Before this feature was implemented in oVirt, configure a virtual machine to run with high performance workloads was not an easy straightforward mission to do and required the user to manually set the virtual machine as such by going over all settings and check what is relevant and how to configure it.
In addition, live migration was usually not supported for such virtual machines due to pinning constraints.
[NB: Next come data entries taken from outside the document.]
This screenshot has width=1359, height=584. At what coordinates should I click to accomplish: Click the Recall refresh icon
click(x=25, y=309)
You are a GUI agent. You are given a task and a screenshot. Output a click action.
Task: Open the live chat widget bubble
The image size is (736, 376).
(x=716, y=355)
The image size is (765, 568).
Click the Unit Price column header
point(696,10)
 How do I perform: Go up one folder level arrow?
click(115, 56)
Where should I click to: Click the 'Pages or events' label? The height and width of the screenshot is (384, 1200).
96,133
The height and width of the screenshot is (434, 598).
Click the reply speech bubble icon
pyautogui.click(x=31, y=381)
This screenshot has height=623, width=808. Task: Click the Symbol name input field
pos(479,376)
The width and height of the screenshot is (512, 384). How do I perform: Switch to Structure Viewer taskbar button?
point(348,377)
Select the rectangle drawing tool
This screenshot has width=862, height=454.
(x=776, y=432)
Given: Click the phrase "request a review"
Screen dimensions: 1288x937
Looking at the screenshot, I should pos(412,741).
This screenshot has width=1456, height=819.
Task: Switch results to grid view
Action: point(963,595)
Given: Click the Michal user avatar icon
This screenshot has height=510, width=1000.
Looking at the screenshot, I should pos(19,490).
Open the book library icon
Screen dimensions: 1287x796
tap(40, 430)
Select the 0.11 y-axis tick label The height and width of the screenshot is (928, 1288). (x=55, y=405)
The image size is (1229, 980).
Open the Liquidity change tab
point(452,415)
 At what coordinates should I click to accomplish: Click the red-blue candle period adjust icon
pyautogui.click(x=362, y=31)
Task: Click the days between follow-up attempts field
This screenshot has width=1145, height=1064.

Furthermore, few required features essential for improving virtual machine performance were not supported at all by oVirt (for example: using huge pages, IO and Emulator threads pinning, CPU cache layer 3 support, USV and other devices disabling, headless mode, enable Multi Queues per Virtual Interface etc).
All these new features and more can now be leveraged to suggest one solution of the best recommended configuration according to virtual machine usage requirements.
We will explain why increasing performance will decrease flexibility of the virtual machine, discuss how to set the virtual machine's devices, pass through host CPU mode, io/cpu/emulator threads pinning typologies, paravirtualized random number generator, virtual NUMA nodes and NUMA pinning topology and more settings. We will also explain how to combine all settings together wisely, what are the requirements from the physical hosts running those virtual machines and what are the limitations. We will also discuss virtual machines' pinned hosts limitations
We will explain out solution for supporting migration for those high performance virtual machines which include pinning configuration, migration constraints to handle and hosts scheduler requirements. In addition we will talk about affinity rules for managing groups of high performance virtual machines and physical hosts.